Etcd/Main cluster

From Wikitech

The main etcd cluster is the Etcd cluster used as a state management system for the WMF production cluster. It is operated by SRE Service Ops under the etcd main cluster SLO.

Usage in production

More and more systems depend on etcd for retrieving state information. All current uses are listed in the table below

software use connection interval failure mode
pybal/LVS retrieve LB pools servers lists, weights, state custom python/twisted, host only watch will keep working until restart
varnish/traffic retrieve list of backend servers; retrieve VCL fragments (requestctl) confd (watch) watch will keep working
gdnsd/auth dns Write admin state files for discovery.wmnet records confd watch will keep working
scap/deployment Dsh lists confd 60 s will keep working
MediaWiki fetch some config variables PHP connection, request at intervals 10 s will keep working until restart
Icinga servers Update a local cache of the last modified index to be used by other checks cURL 30 s the checks will use stale data for comparison

In a failure, all systems will become unable to modify any configuration it derives from etcd, but they will keep working. Only a subset of those will survive a service restart though.

Architecture

The main cluster is composed of two separated sub-clusters: the "codfw.wmnet" and "eqiad.wmnet" ones (creatively name after the datacenters they're located in) that are not connected via RAFT consensus, but via replication, so that there is always a master cluster and a slave one.

Consistency

For reads that don't require sub-second consistency cluster-wide, reading from the slave cluster is acceptable. If replication breaks, this will page opsens that will be able to correct the issue quickly enough (worst case scenario, by pointing clients to the master dc), All writes should go to the master datacenter; we ensure that the slave cluster is in read-only mode for remote clients to avoid issues.

Replication

Replication works using etcdmirror - a pretty raw software we wrote internally that allows replicating from one cluster to another mangling key prefixes. This is supposed to offer the functionality that etcdctl mirror-maker provides on etcd 3 to etcd 2 clusters.

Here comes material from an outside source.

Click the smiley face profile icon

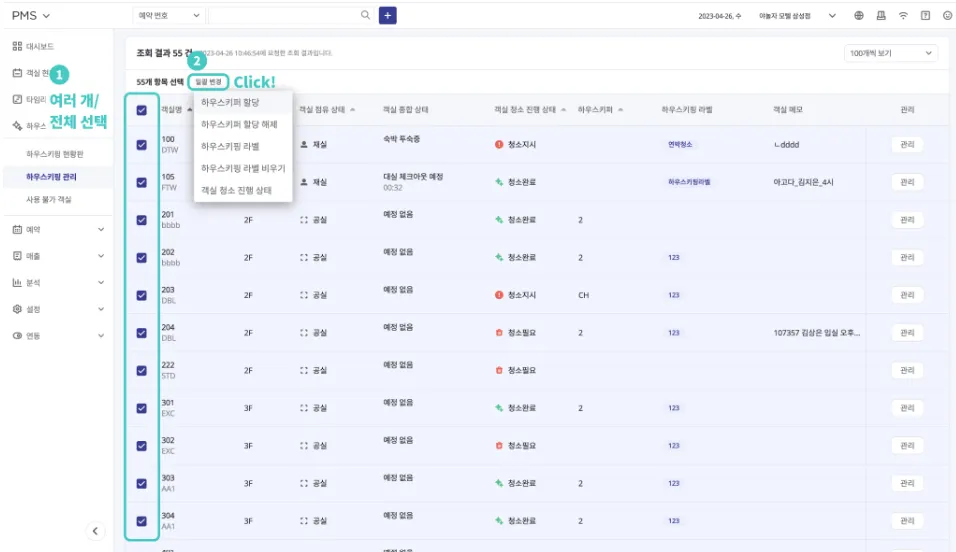[x=947, y=16]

Etcdmirror runs from one machine on the slave cluster; it reads the etcd index to replicate from in /__replication/$destination_prefix , and issues a recursive watch request to the source cluster starting at the recorded index, and then recursively replicating every write that happens under $source_prefix in the source cluster. Since we're (at the moment) only interested in the /conftool directory, that's what we're replicating between the two clusters. Logs from the application are usually pretty telling about what is going wrong.

The replica daemon is very strict and will fail as soon as any inconsistency is found (even just in the original value of a key) or if the lag is large enough that we're losing etcd events. In such a case, you will need to do a full reload; to do that you need to launch etcdmirror adding the --reload switch. Beware: doing so will ERASE ALL DATA on the destination cluster, so do that with extreme caution.

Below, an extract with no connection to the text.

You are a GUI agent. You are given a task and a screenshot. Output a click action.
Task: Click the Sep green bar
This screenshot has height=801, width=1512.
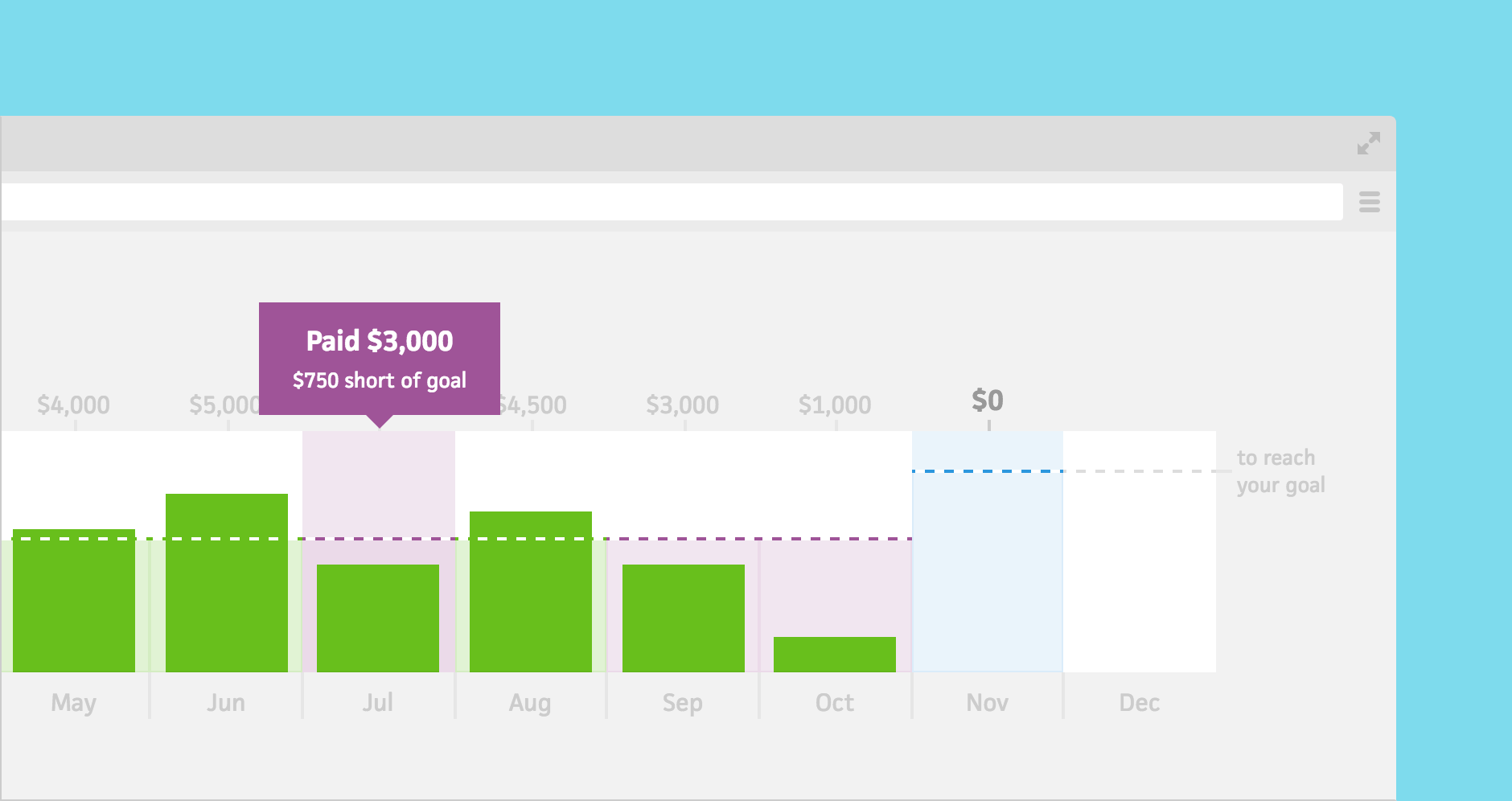pyautogui.click(x=682, y=619)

Individual cluster configuration

We decided to proxy external connections to etcd via an nginx proxy that handles TLS and HTTP authentication and should be fully compliant with etcd's own behaviour. The reason for this is that the builtin authentication gives a severe performance hit to etcd, and that our TLS configuration for nginx is much better than what etcd itself offers. It also gives us the ability to switch on/off the read-only status of a cluster by flipping a switch in puppet. I don't know of any way to do this with the standard etcd mechanism without actually removing users and/or roles, a slow process that is hard to automate/puppetize. So what happens is that on every host we have an etcd instance listening for client connections on http://127.0.0.1:2378 with no authentication. So local clients can write to it unauthenticated. It does, however, advertise https://$fqdn:2379 as its client URL, which is where NGINX is listening for external connections and enforces authentication as well.

Operations

For the most part, you can refer to what is written in Etcd, but there are a few more operations regarding replication that are not covered there.

Master cluster switchover

From https://phabricator.wikimedia.org/T166552

Play-by-play:

These instructions assume the primary cluster is currently codfw and moving to eqiad. When moving in the opposite direction, swap the data centers accordingly in each step.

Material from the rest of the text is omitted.